The Rays picked four players in the minor league phase of the draft in 2018. Thompson has reached the majors, Ian Gardeck pitched well for the Rays’ Double-A club in 2019, Cristofer Ogando and Hector Figueroa both had solid seasons in Class A in 2019. All four remain on the Rays minor league roster heading into 2021.

“All these guys have some sort of warts and you’re the wart remover,” Ibach said. “What can you remove that gets weighed into the decision of why he’s on the Double-A roster?”

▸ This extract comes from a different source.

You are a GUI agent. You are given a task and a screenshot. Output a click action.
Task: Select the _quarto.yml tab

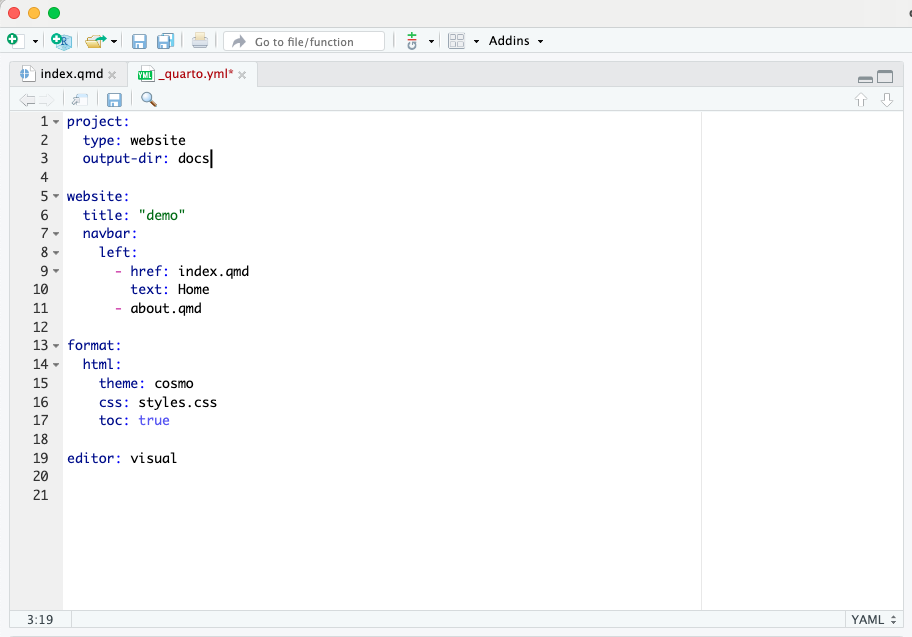[x=195, y=74]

And while that allows teams to find potential hidden gems, the outliers can also stand out. Thompson was notable because he threw relatively hard from an extremely low arm slot. A pitcher with top-of-the-scale slider attributes who barely throws it may be worth a pick, as perhaps the pitcher could blossom if taught to make that his predominant pitch. An outfielder with excellent exit velocities but poor power numbers may take off if they can be taught to hit the ball in the air more often to unleash that power.

MiLB Rule 5 picks are fliers. Most will not work out. But in a sport where teams grind for every small advantage, the opportunity to get a low-cost opportunity to pluck a player from another team has its appeal.